Quando eu morrer que me enterrem na lua bem longe do que restou da humanidade. Não quero ser enterrado ao lado de quem banalizou o amor, de quem viveu para falar da vida alheia, tampouco de quem saiu da vida pela porta dos fundos. Se estando vivo eu já não me dou com tanta falsidade, morto então... Não quero defuntos falando de futebol ao lado da minha cova. Também não vou suportar morar pelo resto da eternidade tendo como vizinhos aqueles que nunca viveram um amor Shakespeariano, nunca leram Vinícius de Moraes, nunca ouviram Tom Jobim.

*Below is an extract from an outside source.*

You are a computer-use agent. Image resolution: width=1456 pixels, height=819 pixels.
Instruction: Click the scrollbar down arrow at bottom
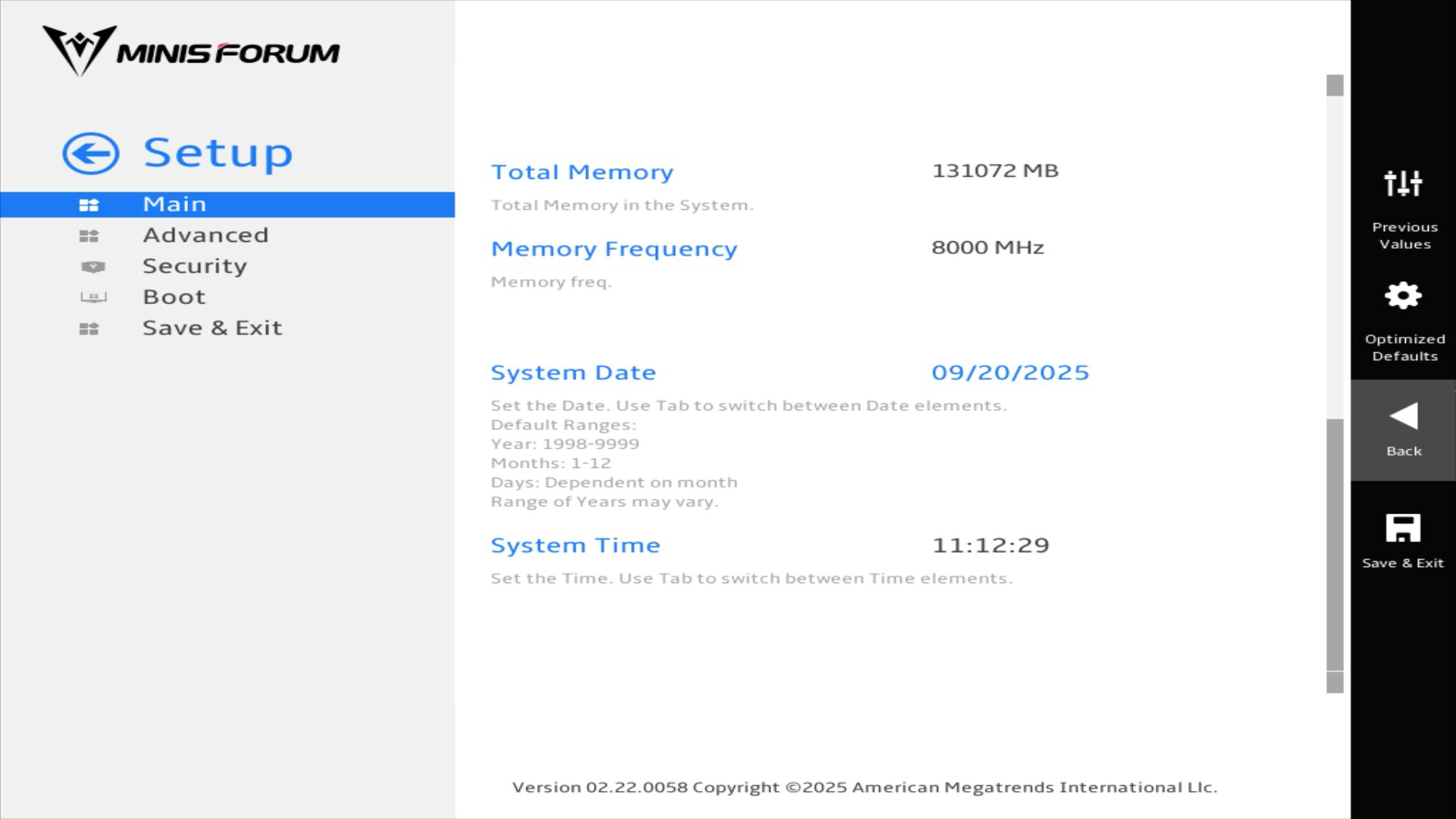(1335, 682)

Que me enterrem em uma daquelas crateras que tanto flertei em olhares noturnos ao longo da minha vida cheia, minguante, nova e crescente. Não percam seu tempo me velando com olhos de intriga e línguas afiadas. Sem rodeios, coloquem meu corpo no primeiro foguete à lua. Assim não corro o risco de ainda ter sobre minha pele fria lágrimas de quem nunca me amou de verdade. Os hipócritas que me perdoem, mas até mesmo para morrer é preciso ter cuidado hoje em dia. Afinal, enquanto os discursos fúnebres nos colocam no céu os sentimentos nos mandam direto pro inferno.

Por essas e outras, quando morrer não me presenteiem com um padre sem fé, com um caixão confortável ou com uma sepultura rococó. Quero ser enterrado, ou melhor, se entregue ao ventre da lua. Só lá conseguirei alcançar a paz que não tive aqui em razão daqueles que vivem para torcer pela desgraça do próximo, que abraçam apunhalando, que possuem ao invés de amar. Não é tristeza ou pessimismo, mas realidade. Ao contrário de trajes de gala, quero ser enterrando vestindo apenas meus poemas. Também não quero velas, mas estrelas de parafina. E flores, ofereçam a mim somente a flor do eclipse.

Não importa se amanhã ou se daqui a cinqüenta anos, diante da minha falta de esperança na humanidade, poderia ser enterrado vivo hoje mesmo num quarto de lua.